JAKARTA, Cobisnis.com – Pergantian tahun dalam kalender Hijriah menjadi momen yang dimanfaatkan banyak umat Muslim untuk berdoa dan melakukan refleksi diri. Salah satu amalan yang kerap dilakukan adalah membaca doa akhir tahun dan doa awal tahun Hijriah sebagai bentuk harapan dan permohonan kepada Allah SWT.
Doa Akhir Tahun Hijriah
Arab:
اللَّهُمَّ مَا عَمِلْتُ فِي هَذِهِ السَّنَةِ مِمَّا نَهَيْتَنِي عَنْهُ فَلَمْ أَتُبْ مِنْهُ وَلَمْ تَرْضَهُ وَلَمْ تَنْسَهُ وَحَلُمْتَ عَلَيَّ بَعْدَ قُدْرَتِكَ عَلَى عُقُوبَتِي وَدَعَوْتَنِي إِلَى التَّوْبَةِ مِنْهُ بَعْدَ جُرْأَتِي عَلَى مَعْصِيَتِكَ فَإِنِّي أَسْتَغْفِرُكَ فَاغْفِرْ لِي
Latin:Allahumma maa ‘amiltu fii haadzihis sanati mimmaa nahaitanii ‘anhu falam atub minhu walam tardhahu walam tansahu wa halumta ‘alayya ba’da qudratika ‘alaa ‘uquubatii wada’autanii ilat taubati minhu ba’da jur-atii ‘alaa ma’shiyatika fa innii astaghfiruka faghfir lii.
Arti:
“Ya Allah, segala perbuatan yang telah aku lakukan pada tahun ini yang Engkau larang, yang belum aku taubati, yang tidak Engkau ridhai, namun Engkau tetap memberi kesempatan kepadaku untuk bertaubat, maka aku memohon ampun kepada-Mu. Ampunilah aku.”
Doa Awal Tahun Hijriah
Arab:
اللَّهُمَّ أَنْتَ الْأَبَدِيُّ الْقَدِيمُ الْأَوَّلُ وَعَلَى فَضْلِكَ الْعَظِيمِ وَجُودِكَ الْمُعَوَّلُ وَهَذَا عَامٌ جَدِيدٌ قَدْ أَقْبَلَ نَسْأَلُكَ الْعِصْمَةَ فِيهِ مِنَ الشَّيْطَانِ وَأَوْلِيَائِهِ وَجُنُودِهِ وَالْعَوْنَ عَلَى هَذِهِ النَّفْسِ الْأَمَّارَةِ بِالسُّوءِ وَالِاشْتِغَالَ بِمَا يُقَرِّبُنِي إِلَيْكَ زُلْفَى
Latin:Allahumma antal abadiyyul qadiimul awwalu wa ‘alaa fadhlikal ‘azhiimi wa juudikal mu’awwalu wa haadzaa ‘aamun jadiidun qad aqbala nas-alukal ‘ishmata fiihi minas syaithaani wa awliyaa-ihi wa junuudihi wal ‘auna ‘alaa haadzihin nafsil ammaarati bis suu-i wal isytighaala bimaa yuqarribunii ilaika zulfaa.
Arti:
“Ya Allah, Engkaulah Yang Maha Awal dan Maha Kekal. Dengan karunia dan kemurahan-Mu kami memohon agar pada tahun yang baru ini Engkau melindungi kami dari godaan setan dan bala tentaranya, serta memberikan pertolongan untuk melawan hawa nafsu dan membimbing kami menuju segala hal yang mendekatkan diri kepada-Mu.”

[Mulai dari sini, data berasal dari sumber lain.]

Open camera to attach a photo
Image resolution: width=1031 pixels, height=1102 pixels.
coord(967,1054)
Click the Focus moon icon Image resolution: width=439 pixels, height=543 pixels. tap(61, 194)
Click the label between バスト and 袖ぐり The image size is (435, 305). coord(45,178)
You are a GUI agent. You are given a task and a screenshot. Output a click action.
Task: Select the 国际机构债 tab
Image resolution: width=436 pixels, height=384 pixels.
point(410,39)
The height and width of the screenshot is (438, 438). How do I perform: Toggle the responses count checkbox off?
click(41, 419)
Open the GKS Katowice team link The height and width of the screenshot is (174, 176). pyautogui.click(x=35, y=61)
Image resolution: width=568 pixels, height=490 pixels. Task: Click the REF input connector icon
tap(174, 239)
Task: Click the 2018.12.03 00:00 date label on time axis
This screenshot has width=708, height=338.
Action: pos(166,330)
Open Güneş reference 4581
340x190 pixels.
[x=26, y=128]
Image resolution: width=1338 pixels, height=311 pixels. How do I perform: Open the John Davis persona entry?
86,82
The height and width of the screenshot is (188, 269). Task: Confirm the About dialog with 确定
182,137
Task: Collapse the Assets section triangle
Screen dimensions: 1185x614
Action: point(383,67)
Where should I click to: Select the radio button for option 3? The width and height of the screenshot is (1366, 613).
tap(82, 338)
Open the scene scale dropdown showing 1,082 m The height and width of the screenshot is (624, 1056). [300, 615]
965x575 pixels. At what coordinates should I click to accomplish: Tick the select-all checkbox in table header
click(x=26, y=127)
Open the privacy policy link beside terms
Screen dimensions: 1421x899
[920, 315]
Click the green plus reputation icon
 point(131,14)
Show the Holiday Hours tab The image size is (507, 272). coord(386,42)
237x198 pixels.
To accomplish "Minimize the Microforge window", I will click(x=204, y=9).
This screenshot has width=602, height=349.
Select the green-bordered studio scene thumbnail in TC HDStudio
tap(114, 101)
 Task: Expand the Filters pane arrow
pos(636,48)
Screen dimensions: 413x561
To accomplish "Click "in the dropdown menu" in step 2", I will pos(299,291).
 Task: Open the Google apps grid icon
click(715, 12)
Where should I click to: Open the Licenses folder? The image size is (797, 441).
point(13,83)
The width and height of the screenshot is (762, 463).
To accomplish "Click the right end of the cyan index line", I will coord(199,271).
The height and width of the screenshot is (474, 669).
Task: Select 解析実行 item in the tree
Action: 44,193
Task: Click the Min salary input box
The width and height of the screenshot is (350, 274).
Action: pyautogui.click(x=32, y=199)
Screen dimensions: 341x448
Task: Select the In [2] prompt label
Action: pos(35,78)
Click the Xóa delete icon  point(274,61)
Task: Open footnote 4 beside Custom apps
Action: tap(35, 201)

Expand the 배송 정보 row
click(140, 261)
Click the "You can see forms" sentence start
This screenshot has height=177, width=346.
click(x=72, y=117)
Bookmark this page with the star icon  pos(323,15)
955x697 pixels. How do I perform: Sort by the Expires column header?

Selain membaca doa, umat Islam juga dianjurkan memperbanyak ibadah, zikir, sedekah, dan amal saleh saat memasuki bulan Muharram. Momentum pergantian tahun Hijriah dapat menjadi kesempatan untuk melakukan introspeksi serta memperbaiki kualitas keimanan dan ketakwaan kepada Allah SWT.
Dengan memanjatkan doa akhir dan awal tahun Hijriah, umat Muslim berharap dapat menutup tahun yang telah berlalu dengan kebaikan dan menyambut tahun baru Islam dengan keberkahan, keselamatan, serta semangat untuk menjadi pribadi yang lebih baik.